A trainare questo boom senza precedenti è l’inarrestabile ascesa dei visitatori stranieri: ben 739.414 contro i 265.907 italiani. Nella mappa delle nazionalità, subito dopo l’Italia (26,45%), si piazza la Polonia, che da sola rappresenta il 15,3% del mercato, seguita da Romania (6,42%), Francia (4,63%) e Bulgaria (4,22%), con ottimi riscontri anche da Germania e Stati Uniti. Identikit del turista: viaggiano soprattutto gruppi (40,7%) e famiglie (37,9%), con un’età media concentrata nella fascia matura tra i 35 e i 55 anni.

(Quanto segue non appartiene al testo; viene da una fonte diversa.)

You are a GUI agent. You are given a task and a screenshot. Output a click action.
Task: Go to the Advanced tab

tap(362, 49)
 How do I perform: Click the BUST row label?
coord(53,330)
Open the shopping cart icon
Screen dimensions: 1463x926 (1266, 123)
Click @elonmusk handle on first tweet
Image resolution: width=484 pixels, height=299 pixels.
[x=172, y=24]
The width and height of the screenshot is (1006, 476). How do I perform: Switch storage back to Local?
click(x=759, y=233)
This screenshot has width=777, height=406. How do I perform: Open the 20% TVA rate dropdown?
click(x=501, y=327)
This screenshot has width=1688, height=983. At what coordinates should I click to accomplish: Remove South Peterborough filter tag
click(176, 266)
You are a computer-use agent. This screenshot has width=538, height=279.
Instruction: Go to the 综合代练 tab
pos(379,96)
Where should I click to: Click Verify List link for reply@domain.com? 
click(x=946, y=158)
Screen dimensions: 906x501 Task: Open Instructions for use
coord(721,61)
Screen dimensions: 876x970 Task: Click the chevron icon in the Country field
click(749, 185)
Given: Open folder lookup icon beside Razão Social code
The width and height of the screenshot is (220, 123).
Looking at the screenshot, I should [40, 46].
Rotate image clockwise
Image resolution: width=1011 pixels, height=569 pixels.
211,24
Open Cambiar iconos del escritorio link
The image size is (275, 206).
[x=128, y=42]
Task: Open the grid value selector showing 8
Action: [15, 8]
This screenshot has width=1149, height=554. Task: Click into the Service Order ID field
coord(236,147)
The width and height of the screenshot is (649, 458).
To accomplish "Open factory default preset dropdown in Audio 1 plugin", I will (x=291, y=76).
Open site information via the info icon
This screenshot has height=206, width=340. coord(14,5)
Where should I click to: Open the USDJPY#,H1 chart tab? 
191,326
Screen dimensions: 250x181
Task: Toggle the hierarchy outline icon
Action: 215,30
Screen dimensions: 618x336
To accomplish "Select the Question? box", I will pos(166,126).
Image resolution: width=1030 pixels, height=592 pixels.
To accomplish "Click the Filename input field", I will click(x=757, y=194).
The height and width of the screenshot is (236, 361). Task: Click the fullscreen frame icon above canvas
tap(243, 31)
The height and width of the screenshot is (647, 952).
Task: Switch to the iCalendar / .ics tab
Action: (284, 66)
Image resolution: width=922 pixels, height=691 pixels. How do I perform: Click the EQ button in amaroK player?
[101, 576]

La strategia dell’accoglienza
«I flussi non sono più concentrati solo in estate, Bari ormai attira tutto l’anno grazie a business e grandi eventi», commenta entusiasta l’assessore al Turismo, Pietro Petruzzelli. Palazzo di Città ha già siglato un accordo con Aeroporti di Puglia per confermare in inverno diverse rotte aeree stagionali e spingere sulla destagionalizzazione.
Tuttavia, la crescita deve rimanere sostenibile per i residenti. L’amministrazione ha annunciato che i proventi della tassa di soggiorno verranno reinvestiti immediatamente nel potenziamento dell’igiene urbana e nella raccolta rifiuti dei locali nelle zone della movida. Inoltre, per decongestionare il centro storico, l’estate 2026 vedrà il lancio di tour guidati gratuiti nei quartieri periferici: dai murales del San Paolo al castello di Ceglie, fino alle marine di Palese e Torre a Mare.
In arrivo la stretta sulle locazioni turistiche
La vera sfida per il futuro immediato riguarda però la gestione degli alloggi. Il Comune attende il via libera del Consiglio regionale sulla nuova legge sugli affitti brevi per frenare lo spopolamento dei quartieri storici:
«La nuova legge ci permetterà finalmente di intervenire per contenere le locazioni turistiche nelle zone che registrano già numeri insostenibili – conclude Petruzzelli – pur riconoscendo il ruolo fondamentale che i b&b hanno avuto nell’assorbire la domanda in questi anni. Stiamo già elaborando una strategia complessiva per applicare le nuove regole non appena saranno vigenti».